Today is Reformation Day! We celebrate that a monk with a mallet (and a desire to stoke debate among local academics) changed the world. There’s something there for the pedants amongst us, you never know what your gentle corrections might cause.
Which considering the Reformation tore Europe into a generation of ‘religious war’ should give you a moment’s pause. Though, for the record, even that is a description I would challenge—the Thirty Years War was a particularly unpleasant conflict, though there are no polite wars, but many of the religious elements were a pretext rather than the content of their complaints.
Why do we celebrate the Reformation? You might not consider it at all, or think of today as Halloween or All Hallow’s Eve or Samhain, but I would contend that today is a day that all Protestant churches should observe with significant joy—and ideally celebrate on the closest Sunday! Why is it worth celebrating, perhaps with a rousing game of pin the 95 theses on the door? Here are 3 reasons.
Like many of the previous reform movements that Christianity had been through—and like some of those since—the Reformation involved a rigorous returning to the text of Scripture. Do I agree with every move they made? No, I don’t, but I share the methodological ground: what does the Bible say?
The fact that we can ground our thinking and church life in the text of the Bible—along with the creeds and confessions that help us to understand it—is a legacy of the Reformation.
Justification by grace through faith
That we are clear that we are justified by the dramatic gift of God [grace is not a thing] which we appropriate by trust (which we call faith), is a gift of the Reformation. That we know that our good works are not required to justify us in front of God, but instead evidence the grace of God in our lives, is a gift of the Reformation.
These are life-changing truths which we celebrate every Sunday and which shape our lives from day to day. We are loved by God because he chose to love us, because he decided to be for us. Which, dear friends, means that we can’t mess it up if we tried.
The restoration of the Church
The third gift of the Reformation is the restoration of the church to its mission and doctrines after some error in the century or two before Luther, Calvin, and friends. We can overstate this, the medieval period was full of some grace and truth, though the 150 years or so prior to the Reformation had a number of concerning trends.
As I’ve alluded to, it was not the first, or the last, reform movement in the Church’s history. Perhaps we could do with another—though what it would correct will of course garner as many opinions as there are opinion-givers. But, the church should always be restored to the pattern in the Bible and forge forwards into everything that God has for her in the future.
We might feel that division in the church is not to be applauded, rather it should be grieved.
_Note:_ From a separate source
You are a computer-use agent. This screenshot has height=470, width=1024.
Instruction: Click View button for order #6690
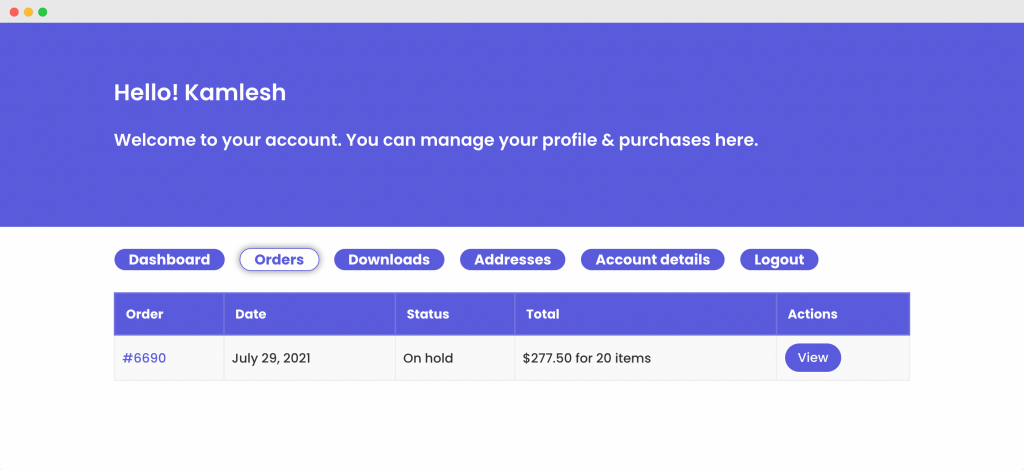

We are right and wrong here. The church is, ultimately meant to be united (Ephesians 4), and we see that God creates by dividing from Genesis 1 onwards. This is a typically Protestant view, which I can’t really apologise for, but maturity and union are coming to the church one little step at a time. I suspect that they are not coming in my lifetime, I wonder if we may be many centuries (and perhaps even a Protestant Christendom?) away from reaching that hallowed state. But the Bible says we will get there, and God fulfils his promises, so that is our future.
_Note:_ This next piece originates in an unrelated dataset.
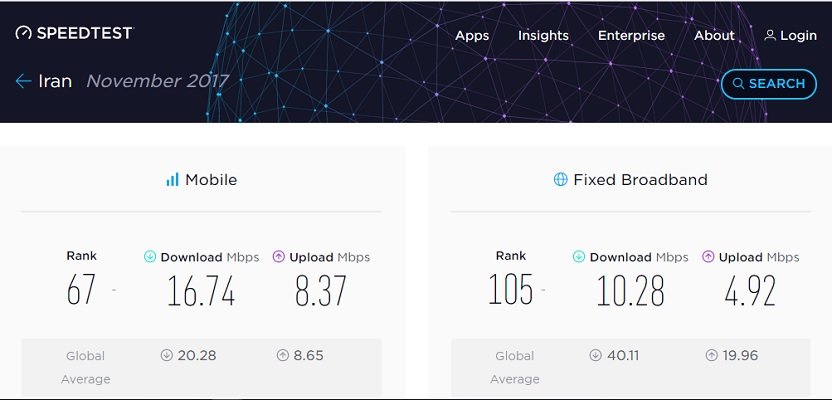
Task: Click the Mobile Download arrow icon
Action: (x=149, y=257)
In the meantime we don’t simply wait around or mourn the present state of the church in my nation and many others. There is, by-the-by, much to mourn as well as celebrate. Instead, we take those little steps towards maturity. We build on theology and pastoral practice, knowing that it will be our descendants who decide whether our contributions moved us collectively forwards and they can build on them in turn. For the majority of us and the majority of churches, our contribution will be felt and judged after we’re dead.
Which is a wonderfully freeing thought.